Given entries Block Start

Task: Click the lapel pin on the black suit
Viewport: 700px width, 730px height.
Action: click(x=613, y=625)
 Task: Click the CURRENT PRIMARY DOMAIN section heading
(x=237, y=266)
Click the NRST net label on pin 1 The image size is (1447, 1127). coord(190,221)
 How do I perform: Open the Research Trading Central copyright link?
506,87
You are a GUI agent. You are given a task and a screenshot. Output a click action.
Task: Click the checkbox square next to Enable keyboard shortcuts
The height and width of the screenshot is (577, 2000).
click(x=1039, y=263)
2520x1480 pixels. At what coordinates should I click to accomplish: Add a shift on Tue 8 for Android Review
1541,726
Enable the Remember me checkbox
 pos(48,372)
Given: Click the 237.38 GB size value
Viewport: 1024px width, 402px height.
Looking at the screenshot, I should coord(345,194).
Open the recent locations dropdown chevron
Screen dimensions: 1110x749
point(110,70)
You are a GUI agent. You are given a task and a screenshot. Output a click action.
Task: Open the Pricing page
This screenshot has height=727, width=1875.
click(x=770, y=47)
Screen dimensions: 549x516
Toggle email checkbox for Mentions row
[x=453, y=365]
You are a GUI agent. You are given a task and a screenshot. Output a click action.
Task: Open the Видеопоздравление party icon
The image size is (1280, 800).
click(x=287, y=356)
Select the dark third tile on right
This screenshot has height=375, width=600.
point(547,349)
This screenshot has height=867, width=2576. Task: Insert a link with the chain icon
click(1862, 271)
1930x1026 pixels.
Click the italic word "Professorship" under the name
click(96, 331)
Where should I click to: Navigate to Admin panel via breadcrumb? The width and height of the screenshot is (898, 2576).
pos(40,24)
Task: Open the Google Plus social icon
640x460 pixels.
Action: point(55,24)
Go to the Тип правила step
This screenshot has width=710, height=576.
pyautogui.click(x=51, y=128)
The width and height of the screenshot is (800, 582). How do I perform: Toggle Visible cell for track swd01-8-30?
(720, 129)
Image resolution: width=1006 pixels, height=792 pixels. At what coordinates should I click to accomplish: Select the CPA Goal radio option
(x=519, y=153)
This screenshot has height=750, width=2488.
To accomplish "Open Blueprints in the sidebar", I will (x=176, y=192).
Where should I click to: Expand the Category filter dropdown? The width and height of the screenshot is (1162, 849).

Given entries Block End

**About this task**
Each line above, from the one that contains "This screenshot has height=375, width=600." to the last line of the records, should be repeated exactly. Leave out all others.

**Expected answer**
This screenshot has height=375, width=600.
point(547,349)
This screenshot has height=867, width=2576. Task: Insert a link with the chain icon
click(1862, 271)
1930x1026 pixels.
Click the italic word "Professorship" under the name
click(96, 331)
Where should I click to: Navigate to Admin panel via breadcrumb? The width and height of the screenshot is (898, 2576).
pos(40,24)
Task: Open the Google Plus social icon
640x460 pixels.
Action: point(55,24)
Go to the Тип правила step
This screenshot has width=710, height=576.
pyautogui.click(x=51, y=128)
The width and height of the screenshot is (800, 582). How do I perform: Toggle Visible cell for track swd01-8-30?
(720, 129)
Image resolution: width=1006 pixels, height=792 pixels. At what coordinates should I click to accomplish: Select the CPA Goal radio option
(x=519, y=153)
This screenshot has height=750, width=2488.
To accomplish "Open Blueprints in the sidebar", I will (x=176, y=192).
Where should I click to: Expand the Category filter dropdown? The width and height of the screenshot is (1162, 849).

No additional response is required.